Em todos os tempos, mesmo nos mais difíceis, há homens justos. Gino Bartali era um desses. A neta diz que «era um homem gentil, calmo e tímido», franco e, quando calhava, áspero. Conheceu a perseguição aos judeus italianos e viu milhares deles serem encaminhados para os campos de concentração. Com risco para a própria vida, escondeu um amigo judeu em sua casa. Mas foi como ciclista que contribuiu para o salvamento de oitocentas pessoas. Entrou numa rede clandestina, onde lhe cabia entregar documentos falsos, que outros justos forjavam, para que elas pudessem fugir.

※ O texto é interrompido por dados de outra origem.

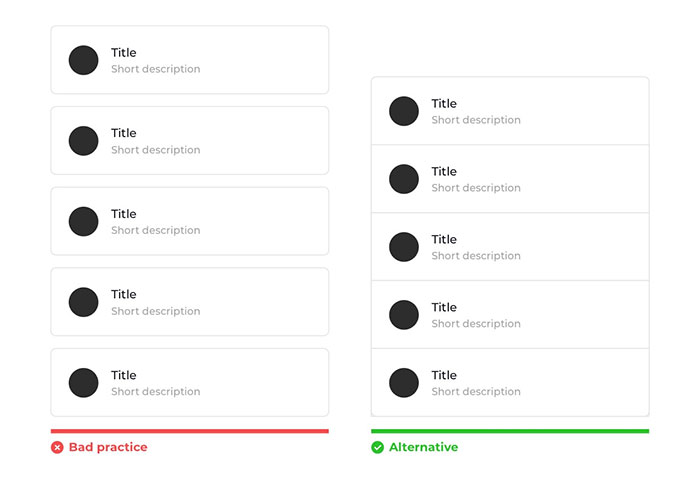The height and width of the screenshot is (480, 700).
Task: Click the fifth avatar circle in left list
Action: tap(83, 383)
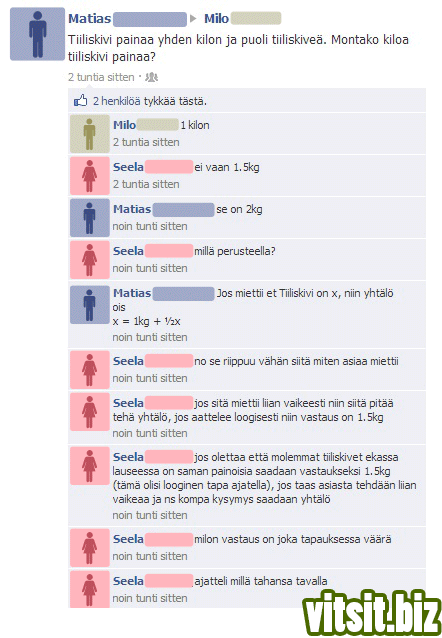This screenshot has height=638, width=442.
Task: Click the thumbs-up like icon
Action: [x=81, y=100]
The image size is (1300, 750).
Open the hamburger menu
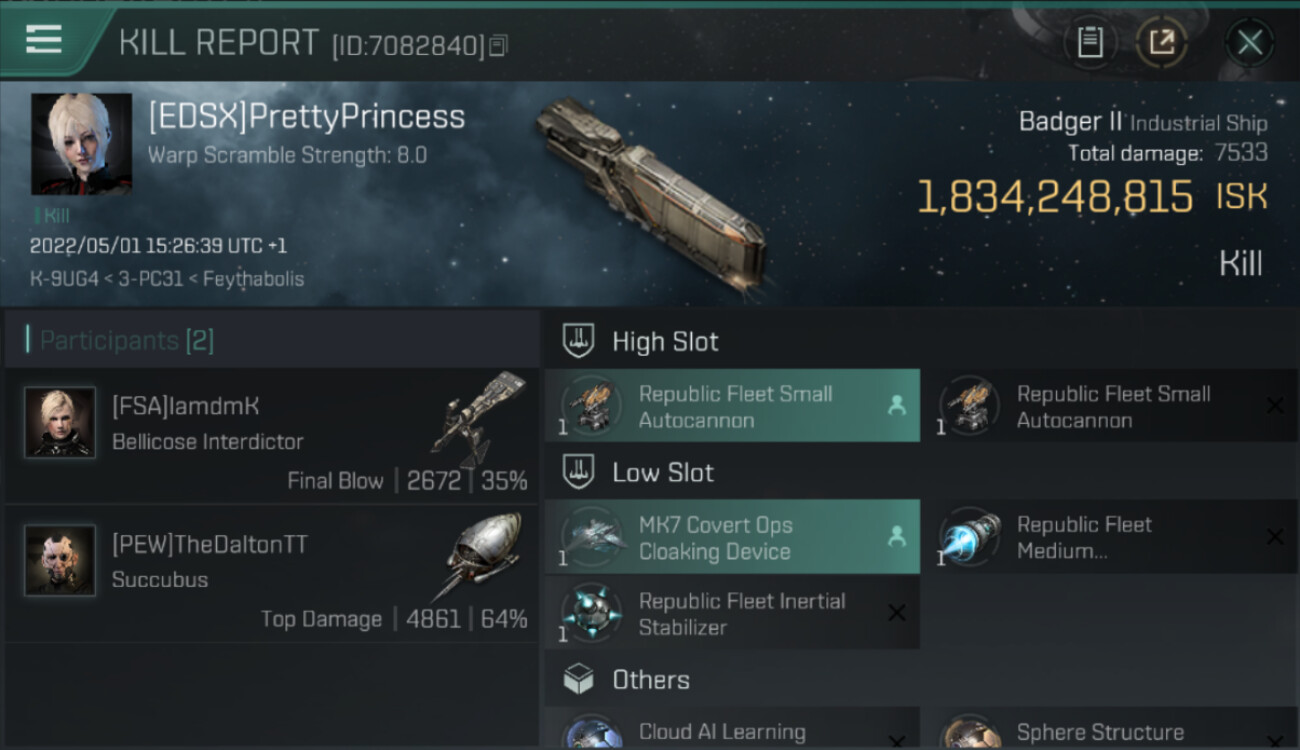click(x=44, y=40)
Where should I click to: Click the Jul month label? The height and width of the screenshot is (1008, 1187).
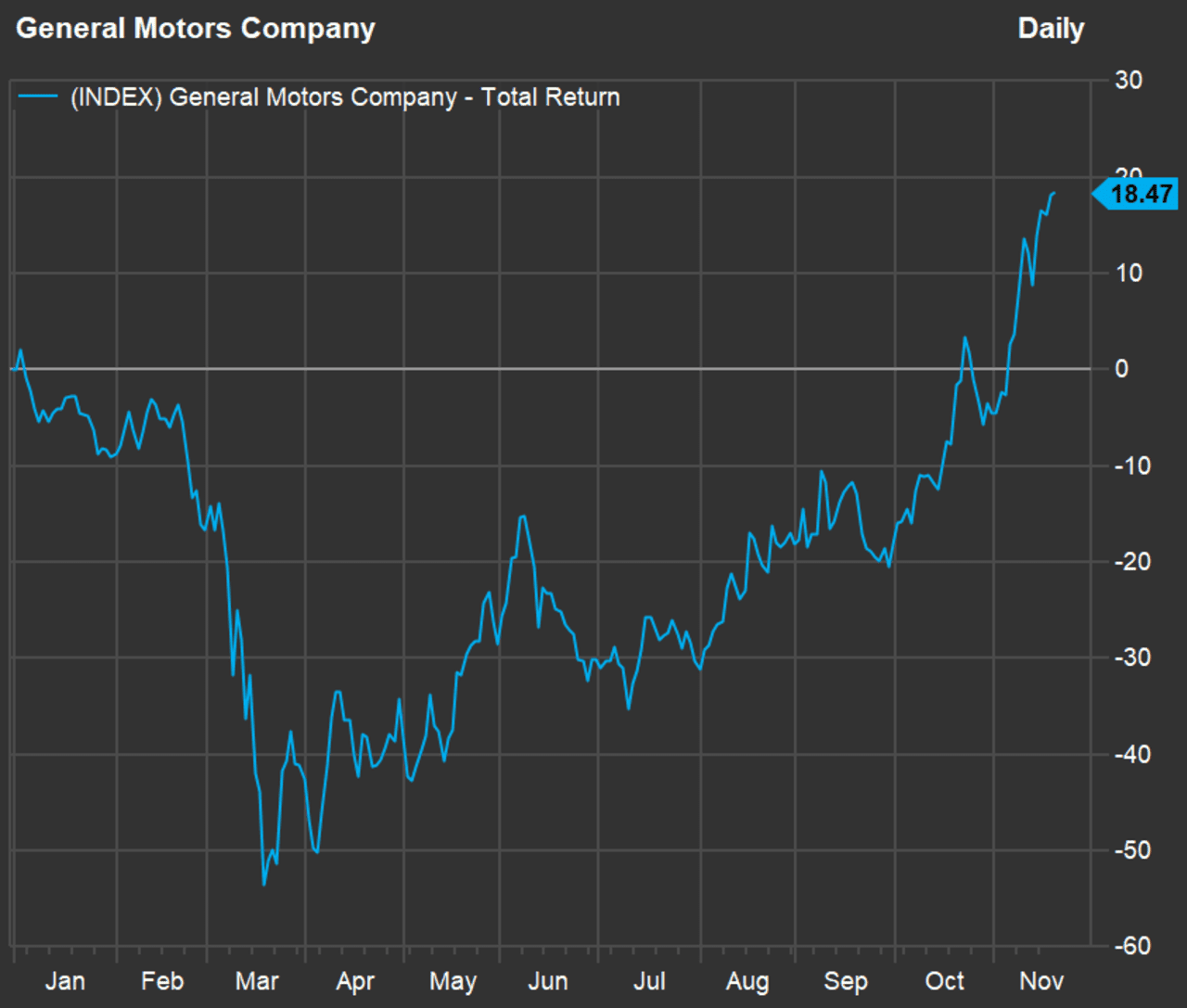(649, 981)
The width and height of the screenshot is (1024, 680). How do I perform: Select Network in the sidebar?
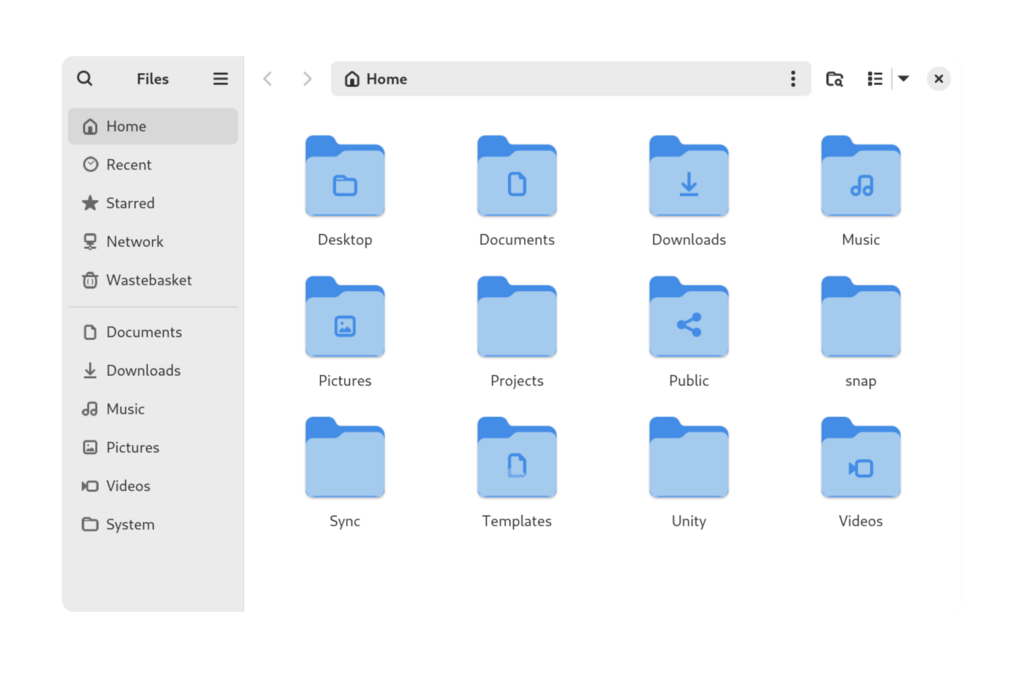pos(134,241)
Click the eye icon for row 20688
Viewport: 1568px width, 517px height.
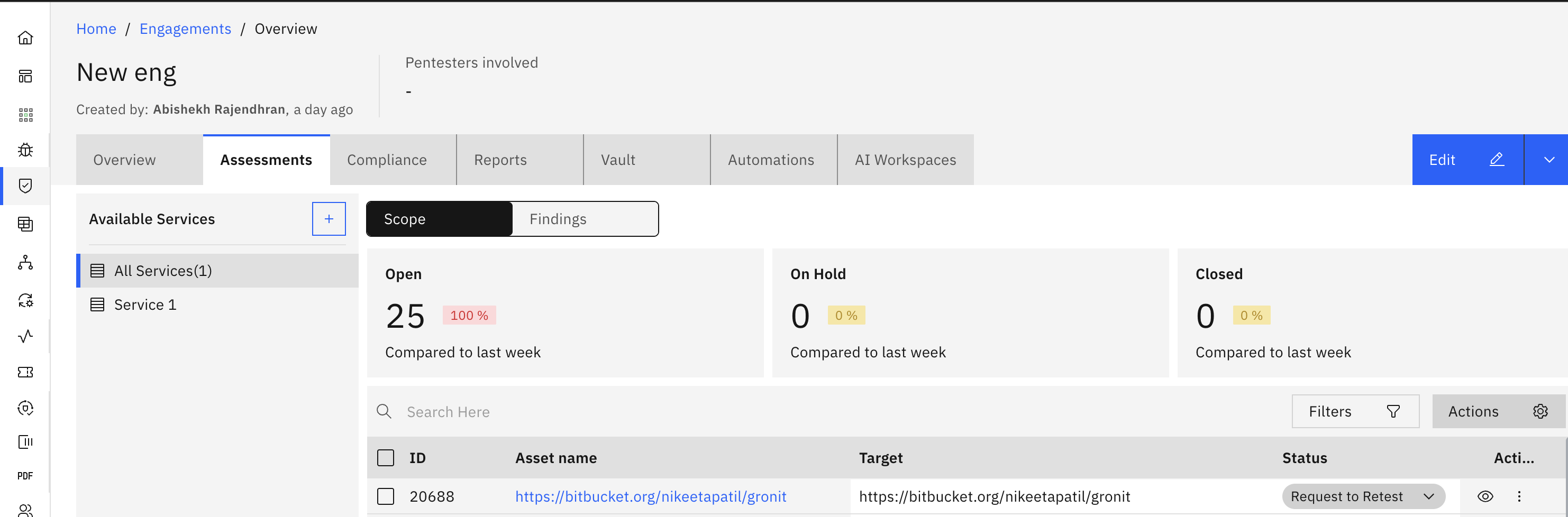pyautogui.click(x=1484, y=496)
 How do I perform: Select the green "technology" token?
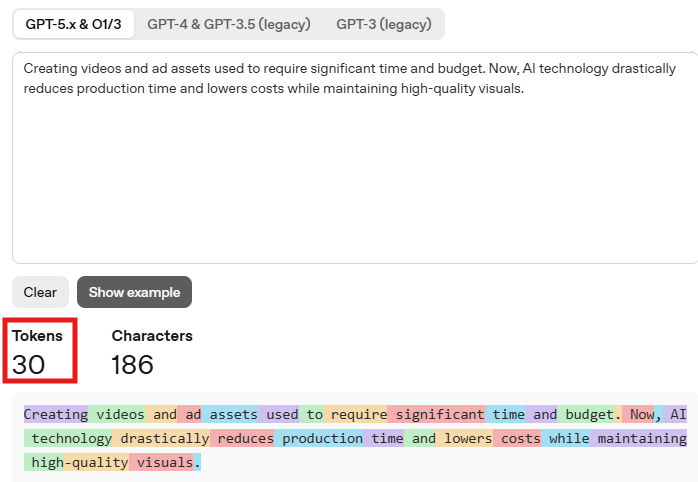[68, 438]
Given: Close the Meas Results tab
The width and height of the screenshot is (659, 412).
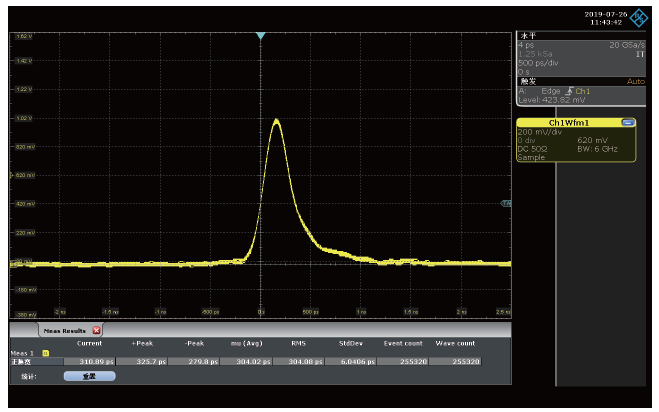Looking at the screenshot, I should pyautogui.click(x=97, y=330).
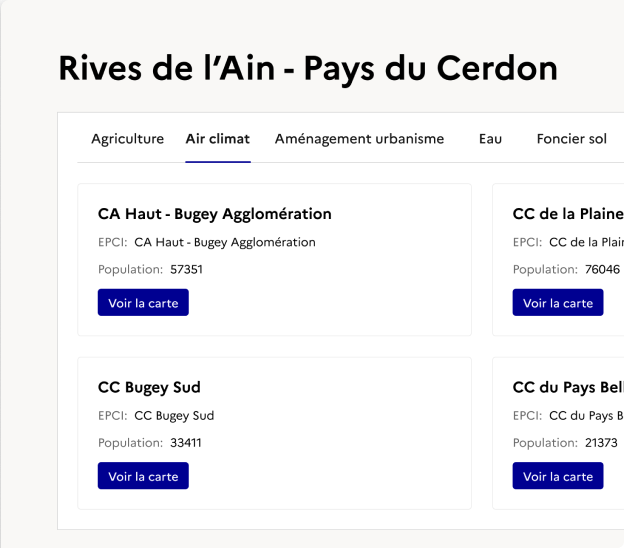Click the population value 57351
Viewport: 624px width, 549px height.
click(186, 269)
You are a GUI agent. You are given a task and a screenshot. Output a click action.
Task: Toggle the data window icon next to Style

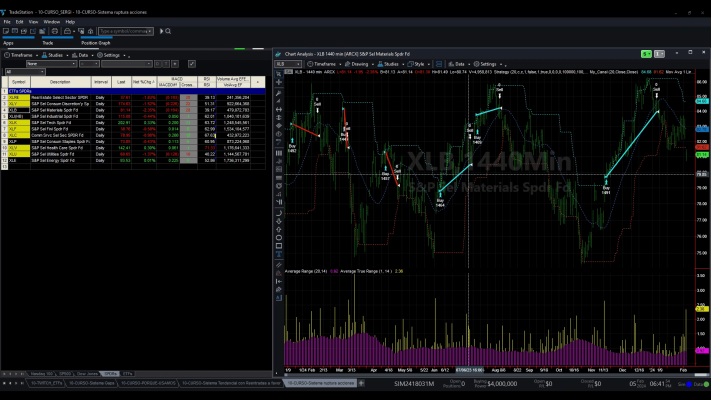coord(439,64)
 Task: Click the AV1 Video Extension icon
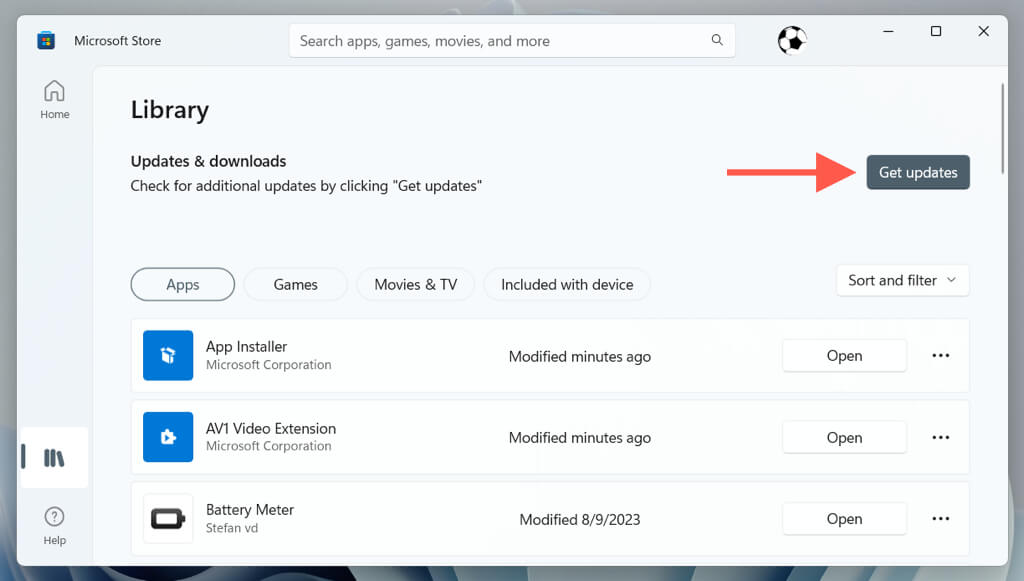168,437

Nesses anos desesperantes, em que a política se impunha ao desporto, Gino Bartali recebia vistos, passaportes e documentos de identidade, e escondia-os dentro do guiador. Tornou-se o correio perfeito, de quem ninguém suspeitava, nem os colegas que às vezes lhe faziam companhia. Um dia em que foi mandado parar pela polícia fascista, pediu aos agentes que não lhe tocassem na bicicleta para não a desafinar. Quando aparecia nas estações ferroviárias, montava-se um alarido à sua volta. Até os revisores acorriam na expectativa de um autógrafo. E com este singelo expediente permitia que os judeus, aflitos, agarrados aos documentos que ele lhes entregara, escapassem a uma vigilância apertada.
Este homem nasceu em 1914, e só no fim da vida contou ao filho o segredo glorioso, de que não quis beneficiar em vida.